Une démarche à laquelle LA LUCHA ne croit guère. Ce mouvement citoyen ne voit pas le PGR , Flory Kabange Numbi condamner les proches du président de la République honoraire avec qui il est très proche. « Flory Kabange est-il aujourd’hui en mesure de conduire des enquêtes impartiales et crédibles sur des allégations de corruption généralisée qui concernent au premier plan des députés et des candidats du FCC de son protégé Joseph Kabila ? », s’interroge ce mouvement citoyen sur son compte tweeter, quelques heures après la lettre du procureur général de la République.

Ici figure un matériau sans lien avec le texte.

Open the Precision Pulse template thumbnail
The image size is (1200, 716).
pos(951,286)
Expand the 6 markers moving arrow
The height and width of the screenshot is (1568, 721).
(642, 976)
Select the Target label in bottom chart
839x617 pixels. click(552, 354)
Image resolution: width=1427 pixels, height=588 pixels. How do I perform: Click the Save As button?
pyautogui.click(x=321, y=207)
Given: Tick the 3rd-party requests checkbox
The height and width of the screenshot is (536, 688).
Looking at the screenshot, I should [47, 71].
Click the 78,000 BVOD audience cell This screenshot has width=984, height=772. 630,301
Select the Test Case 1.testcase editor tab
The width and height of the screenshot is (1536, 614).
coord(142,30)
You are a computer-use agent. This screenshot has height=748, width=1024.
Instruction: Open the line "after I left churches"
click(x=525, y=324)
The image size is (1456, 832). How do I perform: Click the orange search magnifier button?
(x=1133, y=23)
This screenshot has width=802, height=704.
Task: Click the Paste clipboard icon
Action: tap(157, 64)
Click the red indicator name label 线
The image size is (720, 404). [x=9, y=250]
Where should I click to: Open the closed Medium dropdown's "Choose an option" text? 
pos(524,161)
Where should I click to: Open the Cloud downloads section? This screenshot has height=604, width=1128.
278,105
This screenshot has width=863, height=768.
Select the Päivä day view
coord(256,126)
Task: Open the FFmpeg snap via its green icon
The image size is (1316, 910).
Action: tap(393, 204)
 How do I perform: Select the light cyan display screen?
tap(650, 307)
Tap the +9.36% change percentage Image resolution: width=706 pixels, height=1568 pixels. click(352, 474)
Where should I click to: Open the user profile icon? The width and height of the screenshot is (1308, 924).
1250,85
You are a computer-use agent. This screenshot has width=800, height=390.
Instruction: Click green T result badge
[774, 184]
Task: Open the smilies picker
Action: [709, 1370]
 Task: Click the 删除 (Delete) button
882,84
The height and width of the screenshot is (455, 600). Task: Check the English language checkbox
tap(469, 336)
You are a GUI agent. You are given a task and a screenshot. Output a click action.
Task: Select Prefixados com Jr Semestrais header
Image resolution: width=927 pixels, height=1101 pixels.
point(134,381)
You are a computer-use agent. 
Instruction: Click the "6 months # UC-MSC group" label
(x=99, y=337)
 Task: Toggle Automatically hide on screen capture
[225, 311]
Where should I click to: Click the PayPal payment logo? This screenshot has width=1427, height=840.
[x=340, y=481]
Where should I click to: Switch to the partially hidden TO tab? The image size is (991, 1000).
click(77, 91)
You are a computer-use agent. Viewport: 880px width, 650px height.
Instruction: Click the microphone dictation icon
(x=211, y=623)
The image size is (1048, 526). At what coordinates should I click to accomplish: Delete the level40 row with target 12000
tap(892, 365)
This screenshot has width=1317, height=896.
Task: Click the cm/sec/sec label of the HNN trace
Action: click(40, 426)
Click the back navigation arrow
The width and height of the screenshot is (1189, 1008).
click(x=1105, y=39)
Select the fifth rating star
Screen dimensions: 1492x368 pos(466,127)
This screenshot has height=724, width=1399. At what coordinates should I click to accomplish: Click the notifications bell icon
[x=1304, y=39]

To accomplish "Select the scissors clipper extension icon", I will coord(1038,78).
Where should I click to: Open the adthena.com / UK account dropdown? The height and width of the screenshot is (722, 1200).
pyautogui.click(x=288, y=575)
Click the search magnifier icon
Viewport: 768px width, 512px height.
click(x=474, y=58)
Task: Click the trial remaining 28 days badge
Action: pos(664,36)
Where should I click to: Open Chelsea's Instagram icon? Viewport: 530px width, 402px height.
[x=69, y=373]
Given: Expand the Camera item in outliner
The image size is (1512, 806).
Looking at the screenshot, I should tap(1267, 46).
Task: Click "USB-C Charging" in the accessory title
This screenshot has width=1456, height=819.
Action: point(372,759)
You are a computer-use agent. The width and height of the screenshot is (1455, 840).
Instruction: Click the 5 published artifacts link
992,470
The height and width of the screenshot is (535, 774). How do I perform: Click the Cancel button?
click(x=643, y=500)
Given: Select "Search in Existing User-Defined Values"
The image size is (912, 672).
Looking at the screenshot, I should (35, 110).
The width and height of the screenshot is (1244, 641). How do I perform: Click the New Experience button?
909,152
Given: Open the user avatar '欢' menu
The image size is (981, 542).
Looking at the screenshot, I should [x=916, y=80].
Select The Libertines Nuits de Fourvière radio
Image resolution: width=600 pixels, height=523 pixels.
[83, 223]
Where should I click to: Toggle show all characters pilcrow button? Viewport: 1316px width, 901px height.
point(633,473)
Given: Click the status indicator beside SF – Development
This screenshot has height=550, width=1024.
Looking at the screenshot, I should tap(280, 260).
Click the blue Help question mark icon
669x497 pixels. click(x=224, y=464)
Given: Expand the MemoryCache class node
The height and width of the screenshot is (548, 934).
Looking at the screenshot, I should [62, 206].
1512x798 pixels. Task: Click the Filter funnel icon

Et de poursuivre :  » Notre espoir est tout sauf de la naïveté… »

Le mouvement citoyen la Lutte pour le Changement signe et persiste: « …nous n’avons aucune confiance dans la Justice congolaise et en particulier dans le travail des parquets que chapeaute le Kabiliste Flory Kabanga Numbi. Il n’a jamais poursuivi ou fait condamner un seul grand corrupteur/corrompu et a été l’un des piliers du régime Kabila », a-t-il conclu.

 

Rappelons que depuis l’avènement de ces dites élections, plusieurs candidats sénateurs et gouverneurs, comme le nouveau conseiller spécial du président de la République,Vidye Tshimanga, ont jetté l’éponge en refus de monayage des voix par les grands électeurs.

 

Reste à savoir si les enquêtes du procureur général vont amener droit aux vrais acteurs de ces dites corruptions.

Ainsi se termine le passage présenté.